Outro diferencial é o porte baixo das plantas, que facilita a colheita manual por mais tempo, reduzindo custos operacionais em comparação a variedades mais altas, que exigem estruturas auxiliares para colheita.

Padronização e precocidade aumentam eficiência comercial

A cultivar também se destaca pela alta padronização dos frutos, reduzindo perdas por variação de tamanho e facilitando a comercialização em caixas, modelo predominante no mercado.

Segundo Hanazaki, essa uniformidade melhora a eficiência logística e a aceitação comercial do produto.

A precocidade é outro ponto forte: as plantas iniciam a floração cerca de 30 dias após o transplantio, com início da colheita em aproximadamente seis meses.

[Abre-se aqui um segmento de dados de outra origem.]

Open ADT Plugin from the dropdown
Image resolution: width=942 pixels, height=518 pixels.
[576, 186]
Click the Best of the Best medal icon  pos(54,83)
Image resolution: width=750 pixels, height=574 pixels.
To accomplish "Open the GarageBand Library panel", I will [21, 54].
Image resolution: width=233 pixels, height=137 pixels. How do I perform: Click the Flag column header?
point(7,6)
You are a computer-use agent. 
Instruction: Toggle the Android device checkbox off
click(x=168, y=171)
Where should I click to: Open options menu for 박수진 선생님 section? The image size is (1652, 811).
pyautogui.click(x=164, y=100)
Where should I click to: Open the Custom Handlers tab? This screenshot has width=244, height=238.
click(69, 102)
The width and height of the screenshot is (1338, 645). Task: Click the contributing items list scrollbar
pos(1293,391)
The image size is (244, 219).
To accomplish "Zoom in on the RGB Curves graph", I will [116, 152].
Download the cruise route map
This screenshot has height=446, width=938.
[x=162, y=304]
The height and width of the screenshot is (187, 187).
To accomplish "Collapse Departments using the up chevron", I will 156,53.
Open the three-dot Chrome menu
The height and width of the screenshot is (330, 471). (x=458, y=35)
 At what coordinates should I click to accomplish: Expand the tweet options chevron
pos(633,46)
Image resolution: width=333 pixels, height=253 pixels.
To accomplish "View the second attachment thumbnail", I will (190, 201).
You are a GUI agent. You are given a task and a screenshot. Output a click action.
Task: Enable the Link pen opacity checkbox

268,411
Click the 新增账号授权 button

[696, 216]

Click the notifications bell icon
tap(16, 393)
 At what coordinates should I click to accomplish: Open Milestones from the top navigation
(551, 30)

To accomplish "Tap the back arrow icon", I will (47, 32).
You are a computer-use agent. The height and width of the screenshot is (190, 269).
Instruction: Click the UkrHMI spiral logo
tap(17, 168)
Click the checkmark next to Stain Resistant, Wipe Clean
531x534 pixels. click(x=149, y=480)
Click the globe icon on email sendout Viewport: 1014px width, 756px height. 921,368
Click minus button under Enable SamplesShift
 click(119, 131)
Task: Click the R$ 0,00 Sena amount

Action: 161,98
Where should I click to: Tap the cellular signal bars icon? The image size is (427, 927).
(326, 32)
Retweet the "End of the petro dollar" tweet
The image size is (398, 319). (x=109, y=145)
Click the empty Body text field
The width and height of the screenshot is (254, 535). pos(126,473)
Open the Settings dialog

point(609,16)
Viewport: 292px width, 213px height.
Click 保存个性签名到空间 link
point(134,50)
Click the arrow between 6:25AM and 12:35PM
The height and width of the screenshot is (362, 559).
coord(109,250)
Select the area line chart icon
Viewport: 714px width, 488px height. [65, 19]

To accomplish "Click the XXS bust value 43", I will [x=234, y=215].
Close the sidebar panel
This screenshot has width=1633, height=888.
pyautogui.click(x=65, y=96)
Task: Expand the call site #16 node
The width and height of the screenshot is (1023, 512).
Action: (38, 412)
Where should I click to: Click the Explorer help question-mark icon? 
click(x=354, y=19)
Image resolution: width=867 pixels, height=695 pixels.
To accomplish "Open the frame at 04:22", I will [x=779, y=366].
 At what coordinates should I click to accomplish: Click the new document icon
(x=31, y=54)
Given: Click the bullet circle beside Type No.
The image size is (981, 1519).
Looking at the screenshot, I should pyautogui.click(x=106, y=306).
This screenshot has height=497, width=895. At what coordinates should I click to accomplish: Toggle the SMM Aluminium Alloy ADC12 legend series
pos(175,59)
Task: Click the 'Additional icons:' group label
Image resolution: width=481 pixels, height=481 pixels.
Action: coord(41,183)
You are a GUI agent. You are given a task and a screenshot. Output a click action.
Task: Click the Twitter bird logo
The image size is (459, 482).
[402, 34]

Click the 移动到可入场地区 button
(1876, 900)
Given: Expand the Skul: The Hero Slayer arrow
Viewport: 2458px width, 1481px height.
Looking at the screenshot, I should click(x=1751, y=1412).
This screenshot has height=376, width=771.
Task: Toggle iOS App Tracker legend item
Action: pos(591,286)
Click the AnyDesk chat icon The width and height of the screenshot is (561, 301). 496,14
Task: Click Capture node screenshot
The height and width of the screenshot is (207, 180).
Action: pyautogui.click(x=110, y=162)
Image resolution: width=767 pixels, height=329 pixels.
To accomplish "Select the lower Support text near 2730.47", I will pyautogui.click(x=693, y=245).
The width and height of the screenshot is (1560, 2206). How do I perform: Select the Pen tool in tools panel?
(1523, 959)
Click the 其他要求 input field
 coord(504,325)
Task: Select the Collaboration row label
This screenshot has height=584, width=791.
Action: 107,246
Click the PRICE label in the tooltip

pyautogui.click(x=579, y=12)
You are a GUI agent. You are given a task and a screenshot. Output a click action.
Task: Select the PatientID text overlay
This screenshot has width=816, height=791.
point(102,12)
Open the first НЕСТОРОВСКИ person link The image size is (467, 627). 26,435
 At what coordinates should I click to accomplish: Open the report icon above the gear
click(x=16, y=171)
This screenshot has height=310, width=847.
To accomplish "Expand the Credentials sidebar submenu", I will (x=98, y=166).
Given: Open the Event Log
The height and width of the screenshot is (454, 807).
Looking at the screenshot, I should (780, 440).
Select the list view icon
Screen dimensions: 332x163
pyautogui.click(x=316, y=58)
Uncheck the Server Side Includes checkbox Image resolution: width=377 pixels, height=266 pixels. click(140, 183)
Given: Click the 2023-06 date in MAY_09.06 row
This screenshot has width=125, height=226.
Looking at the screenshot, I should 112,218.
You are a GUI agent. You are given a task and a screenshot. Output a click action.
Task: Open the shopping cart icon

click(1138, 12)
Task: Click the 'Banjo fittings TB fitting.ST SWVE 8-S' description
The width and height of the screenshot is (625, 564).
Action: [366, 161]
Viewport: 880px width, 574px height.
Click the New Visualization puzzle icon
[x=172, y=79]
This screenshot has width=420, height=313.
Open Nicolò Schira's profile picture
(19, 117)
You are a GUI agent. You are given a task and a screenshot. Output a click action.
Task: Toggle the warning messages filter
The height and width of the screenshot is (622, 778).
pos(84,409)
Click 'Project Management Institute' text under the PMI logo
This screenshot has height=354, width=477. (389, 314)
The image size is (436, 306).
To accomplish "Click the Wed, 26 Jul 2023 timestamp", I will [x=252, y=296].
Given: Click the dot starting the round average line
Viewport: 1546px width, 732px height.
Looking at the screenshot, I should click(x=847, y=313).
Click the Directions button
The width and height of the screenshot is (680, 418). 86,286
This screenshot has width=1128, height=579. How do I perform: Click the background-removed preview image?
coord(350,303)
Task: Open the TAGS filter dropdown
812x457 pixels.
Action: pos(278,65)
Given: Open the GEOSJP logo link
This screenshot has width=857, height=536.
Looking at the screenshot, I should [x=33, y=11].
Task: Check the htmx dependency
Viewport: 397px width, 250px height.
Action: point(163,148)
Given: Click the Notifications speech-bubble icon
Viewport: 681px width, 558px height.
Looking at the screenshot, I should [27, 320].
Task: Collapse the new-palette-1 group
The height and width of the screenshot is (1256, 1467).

Além disso, os frutos apresentam boa qualidade sensorial, com polpa de coloração atrativa e sabor valorizado pelo mercado consumidor.

Manejo integrado é decisivo para proteger a safra de mamão

O controle do ácaro-rajado exige estratégia integrada, combinando monitoramento, manejo cultural, uso correto de defensivos e escolha de materiais mais tolerantes.

Em um cenário de alta exigência de qualidade e produtividade, a adoção dessas práticas é fundamental para reduzir perdas e garantir maior rentabilidade ao produtor de mamão.